DATASET RECORDS below:
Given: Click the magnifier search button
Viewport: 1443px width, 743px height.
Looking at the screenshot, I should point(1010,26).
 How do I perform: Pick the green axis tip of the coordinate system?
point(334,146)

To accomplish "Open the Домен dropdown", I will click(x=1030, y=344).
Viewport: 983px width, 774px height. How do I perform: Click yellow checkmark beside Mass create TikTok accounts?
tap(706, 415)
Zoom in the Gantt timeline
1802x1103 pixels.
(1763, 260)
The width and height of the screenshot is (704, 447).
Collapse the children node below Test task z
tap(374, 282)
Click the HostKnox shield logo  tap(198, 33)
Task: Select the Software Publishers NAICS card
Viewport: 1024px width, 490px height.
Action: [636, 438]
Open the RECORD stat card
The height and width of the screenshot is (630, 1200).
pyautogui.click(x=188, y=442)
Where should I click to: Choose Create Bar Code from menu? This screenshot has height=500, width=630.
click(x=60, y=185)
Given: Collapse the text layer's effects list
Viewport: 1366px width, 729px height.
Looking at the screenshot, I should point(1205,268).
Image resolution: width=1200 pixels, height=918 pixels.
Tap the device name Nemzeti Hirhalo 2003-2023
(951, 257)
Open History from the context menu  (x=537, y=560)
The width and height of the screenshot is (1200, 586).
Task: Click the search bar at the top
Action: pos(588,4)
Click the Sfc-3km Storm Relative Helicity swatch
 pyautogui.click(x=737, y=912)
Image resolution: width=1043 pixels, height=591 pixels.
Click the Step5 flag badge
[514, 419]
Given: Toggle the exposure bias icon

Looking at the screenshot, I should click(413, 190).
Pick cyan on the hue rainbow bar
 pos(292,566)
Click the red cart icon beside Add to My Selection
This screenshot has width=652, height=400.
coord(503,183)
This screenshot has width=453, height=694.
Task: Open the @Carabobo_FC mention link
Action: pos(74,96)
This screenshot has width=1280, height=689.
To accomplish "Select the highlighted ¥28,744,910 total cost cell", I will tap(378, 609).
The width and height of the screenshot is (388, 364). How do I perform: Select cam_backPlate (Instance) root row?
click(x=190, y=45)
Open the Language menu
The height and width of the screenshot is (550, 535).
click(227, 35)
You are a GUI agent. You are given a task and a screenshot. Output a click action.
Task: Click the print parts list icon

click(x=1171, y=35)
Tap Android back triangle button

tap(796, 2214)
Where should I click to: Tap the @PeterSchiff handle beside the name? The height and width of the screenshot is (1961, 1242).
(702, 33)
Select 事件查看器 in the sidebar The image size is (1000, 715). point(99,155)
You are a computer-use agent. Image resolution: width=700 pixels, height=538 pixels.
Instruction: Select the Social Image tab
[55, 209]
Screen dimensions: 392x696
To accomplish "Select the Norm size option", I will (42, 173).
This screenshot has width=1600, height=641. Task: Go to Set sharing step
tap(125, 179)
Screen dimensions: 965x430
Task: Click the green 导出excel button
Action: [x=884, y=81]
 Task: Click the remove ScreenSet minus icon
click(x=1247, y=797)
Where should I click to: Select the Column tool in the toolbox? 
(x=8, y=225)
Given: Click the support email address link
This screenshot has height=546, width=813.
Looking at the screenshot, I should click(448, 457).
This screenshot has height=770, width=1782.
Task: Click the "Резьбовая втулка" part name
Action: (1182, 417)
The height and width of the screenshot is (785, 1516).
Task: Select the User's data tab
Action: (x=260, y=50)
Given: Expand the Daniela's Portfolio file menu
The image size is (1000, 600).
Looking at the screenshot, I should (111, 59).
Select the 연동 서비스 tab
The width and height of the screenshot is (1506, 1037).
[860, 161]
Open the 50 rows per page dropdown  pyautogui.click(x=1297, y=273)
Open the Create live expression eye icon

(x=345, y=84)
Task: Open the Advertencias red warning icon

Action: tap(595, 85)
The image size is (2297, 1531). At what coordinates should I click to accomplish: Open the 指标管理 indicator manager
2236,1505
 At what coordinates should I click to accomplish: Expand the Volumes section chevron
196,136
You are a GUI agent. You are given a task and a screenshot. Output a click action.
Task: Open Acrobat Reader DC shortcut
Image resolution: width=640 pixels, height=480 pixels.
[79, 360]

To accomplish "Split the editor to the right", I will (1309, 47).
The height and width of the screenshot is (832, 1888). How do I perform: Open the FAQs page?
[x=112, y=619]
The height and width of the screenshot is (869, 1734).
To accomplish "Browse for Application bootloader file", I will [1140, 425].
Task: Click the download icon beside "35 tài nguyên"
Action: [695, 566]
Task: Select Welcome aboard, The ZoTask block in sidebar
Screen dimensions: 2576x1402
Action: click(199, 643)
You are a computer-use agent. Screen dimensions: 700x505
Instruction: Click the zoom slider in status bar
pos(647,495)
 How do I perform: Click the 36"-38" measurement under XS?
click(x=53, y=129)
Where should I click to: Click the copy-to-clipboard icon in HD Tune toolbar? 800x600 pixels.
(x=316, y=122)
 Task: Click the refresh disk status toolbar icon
End of DATASET RECORDS.
→ **WHAT THE EXERCISE ASKS**
The output must consist solely of the lines from the first line of the records through the line containing "The width and height of the screenshot is (704, 447).", reproduced exactly.

→ **YOUR RESPONSE**
Given: Click the magnifier search button
Viewport: 1443px width, 743px height.
Looking at the screenshot, I should point(1010,26).
 How do I perform: Pick the green axis tip of the coordinate system?
point(334,146)

To accomplish "Open the Домен dropdown", I will click(x=1030, y=344).
Viewport: 983px width, 774px height. How do I perform: Click yellow checkmark beside Mass create TikTok accounts?
tap(706, 415)
Zoom in the Gantt timeline
1802x1103 pixels.
(1763, 260)
The width and height of the screenshot is (704, 447).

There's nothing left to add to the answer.